On December 31, 2018, H.R. 2606 was signed into law, thereby amending the Stigler Act. So what are the title implications for lessees of restricted lands inherited by descendants by blood of Five Tribes allottees?
The tribes known as the “Five Civilized Tribes” (what are now the Chickasaw Nation, the Choctaw Nation of Oklahoma, the Cherokee Nation, the Muscogee (Creek) Nation, and the Seminole Nation of Oklahoma), were allotted under the Act of June 28, 1898 (also known as the Curtis Act of 1898), which extended provisions of Dawes Act of 1887 to include the Five Tribes in the allotment scheme. The rolls of the members of the Five Tribes that were compiled to determine who was eligible to receive an allotment of land are commonly referred to as the “Dawes Rolls.”
The process of allotment was part of a larger federal policy to terminate tribal governments by forcing the tribes to transfer communally-held treaty lands of the Five Tribes to their individual members. However, the legislation providing for allotment included provisions that imposed specific restrictions on conveyances of allotments by the allottees, which meant that sales, leases, or other encumbrances of allotted lands were null and void as a matter of law unless they were approved by the Secretary of the Interior. Although the restrictions were initially set for a limited term, subsequent legislation extended restrictions on allotted lands and conveyed limited jurisdiction to Oklahoma state courts over certain matters involving Five Tribes restricted lands, including the determination of heirs of Five Tribes allottees and their lineal descendants through probate and quiet title proceedings.

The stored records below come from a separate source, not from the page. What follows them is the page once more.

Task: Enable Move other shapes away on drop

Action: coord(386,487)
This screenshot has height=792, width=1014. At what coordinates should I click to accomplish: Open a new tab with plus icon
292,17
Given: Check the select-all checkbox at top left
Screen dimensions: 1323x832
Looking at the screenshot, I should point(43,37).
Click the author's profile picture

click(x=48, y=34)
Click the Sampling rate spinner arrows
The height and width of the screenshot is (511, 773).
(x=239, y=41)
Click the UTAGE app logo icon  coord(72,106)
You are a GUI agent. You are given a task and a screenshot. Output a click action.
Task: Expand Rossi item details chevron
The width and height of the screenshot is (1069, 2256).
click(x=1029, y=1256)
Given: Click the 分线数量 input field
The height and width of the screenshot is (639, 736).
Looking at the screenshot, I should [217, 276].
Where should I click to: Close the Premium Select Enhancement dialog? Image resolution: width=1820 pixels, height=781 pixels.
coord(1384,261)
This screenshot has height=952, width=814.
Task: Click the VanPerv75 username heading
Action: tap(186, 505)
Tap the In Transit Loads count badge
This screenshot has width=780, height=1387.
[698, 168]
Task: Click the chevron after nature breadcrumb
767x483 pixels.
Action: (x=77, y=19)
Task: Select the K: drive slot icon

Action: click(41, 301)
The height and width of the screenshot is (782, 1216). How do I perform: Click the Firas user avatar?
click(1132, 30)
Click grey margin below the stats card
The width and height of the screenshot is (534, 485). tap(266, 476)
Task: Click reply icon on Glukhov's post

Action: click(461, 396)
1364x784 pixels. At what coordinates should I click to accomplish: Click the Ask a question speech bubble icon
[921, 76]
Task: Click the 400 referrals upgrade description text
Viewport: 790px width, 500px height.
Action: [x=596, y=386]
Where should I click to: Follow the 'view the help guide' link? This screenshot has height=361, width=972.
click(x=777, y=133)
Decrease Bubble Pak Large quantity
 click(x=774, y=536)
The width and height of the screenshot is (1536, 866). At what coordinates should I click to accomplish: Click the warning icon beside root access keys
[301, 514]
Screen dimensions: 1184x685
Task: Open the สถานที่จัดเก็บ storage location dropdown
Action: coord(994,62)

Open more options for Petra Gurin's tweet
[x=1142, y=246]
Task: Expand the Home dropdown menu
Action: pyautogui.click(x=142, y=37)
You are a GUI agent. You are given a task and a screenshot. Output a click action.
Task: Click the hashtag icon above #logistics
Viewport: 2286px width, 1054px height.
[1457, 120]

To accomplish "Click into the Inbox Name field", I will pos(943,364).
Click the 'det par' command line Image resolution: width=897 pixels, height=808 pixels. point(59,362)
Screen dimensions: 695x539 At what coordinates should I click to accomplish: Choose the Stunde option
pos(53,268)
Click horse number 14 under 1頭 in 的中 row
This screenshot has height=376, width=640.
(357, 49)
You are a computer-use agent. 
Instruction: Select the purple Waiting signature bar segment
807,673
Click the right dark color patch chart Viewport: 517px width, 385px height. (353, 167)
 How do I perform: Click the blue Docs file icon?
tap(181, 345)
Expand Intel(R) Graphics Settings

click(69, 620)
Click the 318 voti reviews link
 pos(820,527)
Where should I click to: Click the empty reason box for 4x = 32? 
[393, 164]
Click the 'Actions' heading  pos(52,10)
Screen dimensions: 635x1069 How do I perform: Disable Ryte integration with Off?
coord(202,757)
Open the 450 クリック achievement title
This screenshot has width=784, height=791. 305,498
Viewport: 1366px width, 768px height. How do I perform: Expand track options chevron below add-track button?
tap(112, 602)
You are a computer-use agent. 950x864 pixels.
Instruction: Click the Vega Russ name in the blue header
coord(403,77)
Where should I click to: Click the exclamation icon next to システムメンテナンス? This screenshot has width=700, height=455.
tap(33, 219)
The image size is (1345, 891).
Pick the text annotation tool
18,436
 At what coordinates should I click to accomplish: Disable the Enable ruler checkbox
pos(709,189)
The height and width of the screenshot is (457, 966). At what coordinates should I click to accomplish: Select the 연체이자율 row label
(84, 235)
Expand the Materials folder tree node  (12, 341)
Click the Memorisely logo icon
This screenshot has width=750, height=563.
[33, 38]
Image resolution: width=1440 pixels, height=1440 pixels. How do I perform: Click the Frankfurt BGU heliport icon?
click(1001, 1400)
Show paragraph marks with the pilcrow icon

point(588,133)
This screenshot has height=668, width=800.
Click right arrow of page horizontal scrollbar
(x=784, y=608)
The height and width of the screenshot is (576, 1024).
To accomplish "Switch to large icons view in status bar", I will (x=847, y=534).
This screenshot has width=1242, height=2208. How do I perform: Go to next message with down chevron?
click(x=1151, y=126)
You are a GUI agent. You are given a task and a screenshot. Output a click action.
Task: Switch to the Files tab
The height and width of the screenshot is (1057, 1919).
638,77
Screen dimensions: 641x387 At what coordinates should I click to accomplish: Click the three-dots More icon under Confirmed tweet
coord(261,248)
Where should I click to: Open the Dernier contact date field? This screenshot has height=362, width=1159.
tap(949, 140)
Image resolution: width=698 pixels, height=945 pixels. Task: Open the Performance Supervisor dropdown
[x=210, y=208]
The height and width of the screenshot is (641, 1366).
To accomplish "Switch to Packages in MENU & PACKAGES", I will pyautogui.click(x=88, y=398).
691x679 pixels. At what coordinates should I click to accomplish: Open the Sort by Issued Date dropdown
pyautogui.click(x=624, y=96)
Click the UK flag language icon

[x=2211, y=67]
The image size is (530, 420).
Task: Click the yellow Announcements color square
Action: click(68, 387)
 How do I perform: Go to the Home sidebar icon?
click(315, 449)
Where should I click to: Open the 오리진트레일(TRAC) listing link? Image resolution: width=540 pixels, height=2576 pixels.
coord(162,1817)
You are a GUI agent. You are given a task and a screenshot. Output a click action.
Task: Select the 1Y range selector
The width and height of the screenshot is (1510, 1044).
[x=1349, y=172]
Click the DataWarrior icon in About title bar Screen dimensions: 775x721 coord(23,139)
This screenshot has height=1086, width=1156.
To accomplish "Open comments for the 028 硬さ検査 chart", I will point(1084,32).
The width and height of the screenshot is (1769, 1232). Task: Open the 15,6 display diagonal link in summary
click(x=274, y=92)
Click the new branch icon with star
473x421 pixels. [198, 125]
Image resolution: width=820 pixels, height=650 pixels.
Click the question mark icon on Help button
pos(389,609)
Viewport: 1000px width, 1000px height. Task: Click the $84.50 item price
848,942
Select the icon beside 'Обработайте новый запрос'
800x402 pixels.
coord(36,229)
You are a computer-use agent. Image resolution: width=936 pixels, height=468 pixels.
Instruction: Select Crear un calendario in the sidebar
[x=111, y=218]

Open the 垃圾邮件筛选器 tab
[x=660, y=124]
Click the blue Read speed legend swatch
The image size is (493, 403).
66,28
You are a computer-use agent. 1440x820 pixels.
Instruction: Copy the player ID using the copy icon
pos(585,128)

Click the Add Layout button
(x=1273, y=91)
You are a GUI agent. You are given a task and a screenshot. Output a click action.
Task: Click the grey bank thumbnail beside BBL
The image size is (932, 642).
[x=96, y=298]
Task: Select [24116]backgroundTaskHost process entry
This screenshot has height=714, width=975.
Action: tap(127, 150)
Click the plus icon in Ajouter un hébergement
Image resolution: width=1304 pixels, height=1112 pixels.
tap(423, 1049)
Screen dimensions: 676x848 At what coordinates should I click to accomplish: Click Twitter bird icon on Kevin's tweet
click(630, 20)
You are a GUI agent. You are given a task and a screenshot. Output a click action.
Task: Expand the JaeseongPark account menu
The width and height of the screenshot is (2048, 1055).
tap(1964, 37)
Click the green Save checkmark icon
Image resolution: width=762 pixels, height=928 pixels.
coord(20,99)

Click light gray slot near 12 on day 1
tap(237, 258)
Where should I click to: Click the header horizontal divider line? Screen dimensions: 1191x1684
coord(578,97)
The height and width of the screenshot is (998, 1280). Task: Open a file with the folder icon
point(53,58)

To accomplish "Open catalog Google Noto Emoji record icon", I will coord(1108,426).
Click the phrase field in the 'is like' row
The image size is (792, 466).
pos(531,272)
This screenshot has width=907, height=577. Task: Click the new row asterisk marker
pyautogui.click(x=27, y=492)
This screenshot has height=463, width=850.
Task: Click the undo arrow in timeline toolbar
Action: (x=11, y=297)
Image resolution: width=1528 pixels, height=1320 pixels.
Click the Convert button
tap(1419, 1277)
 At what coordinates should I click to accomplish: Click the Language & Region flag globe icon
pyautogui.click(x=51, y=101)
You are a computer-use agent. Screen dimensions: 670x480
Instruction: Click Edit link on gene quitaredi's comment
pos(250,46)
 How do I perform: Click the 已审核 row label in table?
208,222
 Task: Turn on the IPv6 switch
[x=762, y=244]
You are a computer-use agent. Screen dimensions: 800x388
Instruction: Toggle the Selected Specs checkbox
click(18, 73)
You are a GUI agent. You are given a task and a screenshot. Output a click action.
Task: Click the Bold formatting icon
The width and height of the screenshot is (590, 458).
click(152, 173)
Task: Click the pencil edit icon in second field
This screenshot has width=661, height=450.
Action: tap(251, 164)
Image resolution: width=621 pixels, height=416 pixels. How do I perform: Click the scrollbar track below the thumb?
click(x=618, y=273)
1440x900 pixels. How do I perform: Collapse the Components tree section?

The Stigler Act of 1947 conveyed limited jurisdiction to Oklahoma state courts to approve conveyances of restricted lands and established procedural requirements for probate and quiet title proceedings, including requirements for service of notice of the proceedings upon the United States Department of the Interior. The United States Secretary of the Interior, through the Department of the Interior, is charged with supervision of Indian trust and restricted lands. Generally, because restricted lands are under the supervision of the federal government for the benefit of the restricted landowners, restricted lands are non-taxable.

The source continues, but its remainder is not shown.